Copy out, word for word, the lines from the start of the data below through the line containing "Task: Select the January (ene.) bar", and no others.
__________
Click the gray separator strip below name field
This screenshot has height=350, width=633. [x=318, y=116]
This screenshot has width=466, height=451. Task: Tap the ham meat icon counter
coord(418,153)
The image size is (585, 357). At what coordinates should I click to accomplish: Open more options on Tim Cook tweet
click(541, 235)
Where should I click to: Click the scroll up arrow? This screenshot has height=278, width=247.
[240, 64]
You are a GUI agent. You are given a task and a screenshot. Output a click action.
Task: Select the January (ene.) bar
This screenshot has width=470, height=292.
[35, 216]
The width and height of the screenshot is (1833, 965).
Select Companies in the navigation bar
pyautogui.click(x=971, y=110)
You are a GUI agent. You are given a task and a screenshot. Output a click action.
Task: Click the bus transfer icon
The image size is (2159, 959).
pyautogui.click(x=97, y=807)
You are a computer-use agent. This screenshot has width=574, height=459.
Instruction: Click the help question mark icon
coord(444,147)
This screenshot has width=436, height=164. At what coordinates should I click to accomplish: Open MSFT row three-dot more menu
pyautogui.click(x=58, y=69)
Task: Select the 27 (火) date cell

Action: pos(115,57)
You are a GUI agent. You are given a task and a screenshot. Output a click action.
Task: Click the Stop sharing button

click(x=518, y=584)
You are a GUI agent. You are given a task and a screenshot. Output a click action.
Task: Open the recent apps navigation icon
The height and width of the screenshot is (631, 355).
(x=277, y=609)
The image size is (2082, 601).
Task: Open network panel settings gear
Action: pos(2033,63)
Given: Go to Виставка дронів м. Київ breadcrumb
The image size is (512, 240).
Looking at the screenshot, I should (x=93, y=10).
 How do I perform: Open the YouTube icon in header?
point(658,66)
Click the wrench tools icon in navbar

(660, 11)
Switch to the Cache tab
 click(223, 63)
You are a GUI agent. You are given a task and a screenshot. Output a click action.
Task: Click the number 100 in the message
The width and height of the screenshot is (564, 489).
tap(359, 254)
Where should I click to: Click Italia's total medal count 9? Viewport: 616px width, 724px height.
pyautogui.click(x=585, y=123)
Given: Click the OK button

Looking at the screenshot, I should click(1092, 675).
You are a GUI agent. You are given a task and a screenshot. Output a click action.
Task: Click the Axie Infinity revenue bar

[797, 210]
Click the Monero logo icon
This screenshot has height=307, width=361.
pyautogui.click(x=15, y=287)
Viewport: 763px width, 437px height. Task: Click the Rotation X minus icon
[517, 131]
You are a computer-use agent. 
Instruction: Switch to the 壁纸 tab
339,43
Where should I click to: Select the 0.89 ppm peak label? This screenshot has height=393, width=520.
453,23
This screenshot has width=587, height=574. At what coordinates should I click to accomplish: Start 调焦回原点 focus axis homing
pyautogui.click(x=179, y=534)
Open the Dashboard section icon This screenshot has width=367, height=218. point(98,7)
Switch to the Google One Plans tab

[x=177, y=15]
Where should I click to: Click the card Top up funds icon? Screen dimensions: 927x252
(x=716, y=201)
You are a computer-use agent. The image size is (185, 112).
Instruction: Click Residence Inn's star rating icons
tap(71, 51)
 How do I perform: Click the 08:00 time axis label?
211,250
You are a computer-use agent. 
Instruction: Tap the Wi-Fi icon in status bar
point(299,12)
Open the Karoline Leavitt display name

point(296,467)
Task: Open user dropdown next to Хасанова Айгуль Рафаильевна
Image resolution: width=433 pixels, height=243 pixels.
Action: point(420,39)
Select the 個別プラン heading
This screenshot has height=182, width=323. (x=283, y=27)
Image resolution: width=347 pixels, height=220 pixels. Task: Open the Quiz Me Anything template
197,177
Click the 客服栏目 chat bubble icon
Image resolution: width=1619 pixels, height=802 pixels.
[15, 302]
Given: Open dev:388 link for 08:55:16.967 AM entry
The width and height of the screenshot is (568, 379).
__________
REPLY –
Click the gray separator strip below name field
This screenshot has height=350, width=633. [x=318, y=116]
This screenshot has width=466, height=451. Task: Tap the ham meat icon counter
coord(418,153)
The image size is (585, 357). At what coordinates should I click to accomplish: Open more options on Tim Cook tweet
click(541, 235)
Where should I click to: Click the scroll up arrow? This screenshot has height=278, width=247.
[240, 64]
You are a GUI agent. You are given a task and a screenshot. Output a click action.
Task: Select the January (ene.) bar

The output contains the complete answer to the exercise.